Abouelata advocates for Tennessee to be nation’s energy leader
By Tom Ballard, Director of Innovation and Entrepreneurial Initiatives, Pershing Yoakley & Associates, P.C.
In a recent interview with teknovation.biz, the President of ARiES advocated for a tagline that simply says “Tennessee . . . Where Energy Begins.” ARiES stands for Alternative, Renewable, Innovative, Economic, Solutions for Energy, a company that Abouelata founded about a year ago with two partners – Mary Shaffer Gill and Patrick West.
His work for the last several years in a variety of energy sectors provides a good perspective on why he believes the tagline makes sense. For Abouelata, it’s an easy sell.
“If you want to be in the theater, you go to Broadway. If you want to be in finance, you go to Wall Street. If you want to be in energy, you come here.”
Abouelata cites the state’s assets that many know – Oak Ridge National Laboratory, Tennessee Valley Authority (TVA), Electric Power Research Institute, Sharp Electronics Corporation, Wacker Chemie, and Hemlock Semiconductor.
To paraphrase a frequently heard quote, “Many people talk about alternative and renewable energy, but few do something about it.” That’s not the case with Abouelata.
The Rochester Institute of Technology graduate says that he has a background in marketing and accounting, where he developed a “true love of business plans” while performing due diligence on acquisitions for a previous employer. Abouelata later worked as a TVA contractor on the Green Power Switch program where he became passionate about energy.
The two interests – business plans and alternative and renewable energy – are combined with grants writing in the business strategy for ARiES as it delivers turnkey, clean, and renewable energy solutions to its clients. The company focuses on solar photovoltaics, solar thermal, geothermal, and a waste-to-energy technology capable of using biomass and/or waste to generate power.
“We’re energy contractors, reinventing ourselves every three months, adapting to rapidly changing policies, regulations, grants and incentives, keeping our customer base current” Abouelata says, explaining that venture capitalists cannot change that quickly. ARiES energy provides cradle to grave service including energy plans, grant writing, installation and design for biomass to energy, waste-to-energy and solar PV systems.
Abouelata cites a recent clean energy grant solicitation from the Tennessee Department of Environment and Conservation where 350 applications were submitted for $2.25 million.

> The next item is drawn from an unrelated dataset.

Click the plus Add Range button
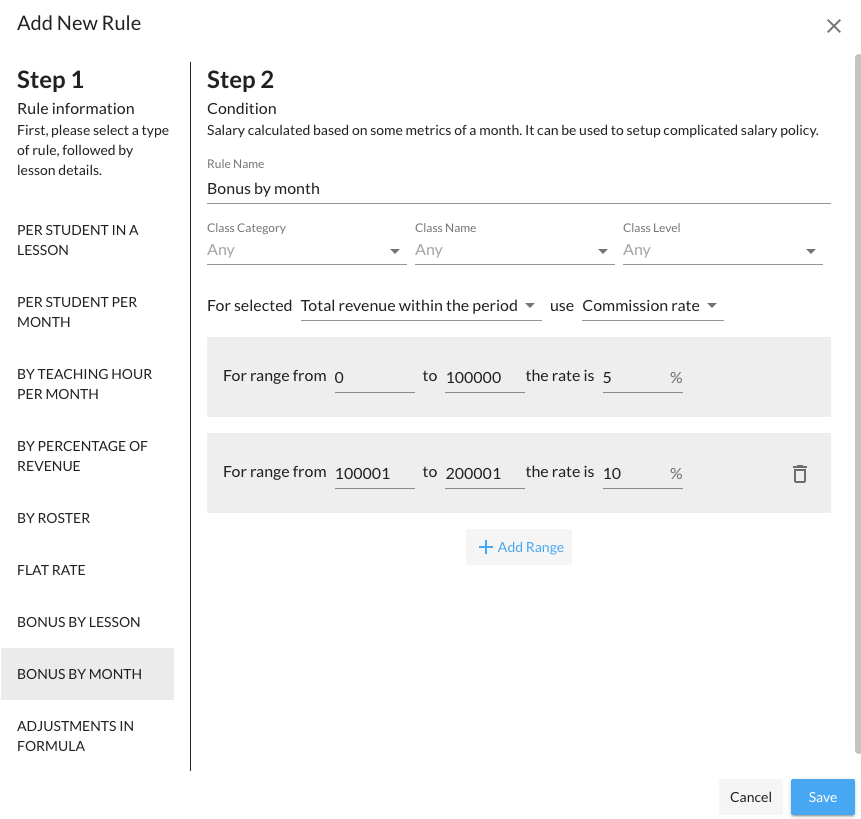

“Seventeen awards were made, and ARiES was involved in three of them,” he proudly notes. “We’re very good at preparing grant applications, but more importantly we have very good projects.”
The three were $250,000 to Sevier County Solid Waste to Energy project, $100,000 to Lenoir City Utilities Board, and $26,500 to the DeBord Family Partnership in Morristown for a solar system installation.
“We were the first (company) to complete a project under the new grant program,” Abouelata said, citing the DeBord work.
ARiES was founded in November 2011, although many of the team members have worked together for the last four years. They include Gill, Vice President who focuses on business development; West, Chief Financial Officer; Brandt Womack, Project Manager; and Stefan Partin, Account Executive.
Abouelata says the company is self-funded and describes the biggest challenges in its first year as building a pipeline and managing the scheduling challenges of peaks and valleys.
“We have the best customers in the world,” he says, adding that ARiES also enjoys strong support from people like Sam Hart of the Knoxville Chamber of Commerce and Ted Wampler, Jr. of Wampler’s Farm Sausage.
ARiES Energy is currently working with Proton Power to complete a utility scale biomass to energy system for Wampler’s. The new tagline says it all – “Wampler’s Farm Sausage established in 1937, Energy Independent in 2012”!
As it approaches its first-year anniversary, ARiES is expanding into Indiana and exploring a later expansion into North Carolina. He describes the Hoosier State as “fiercely independent and they just get it.”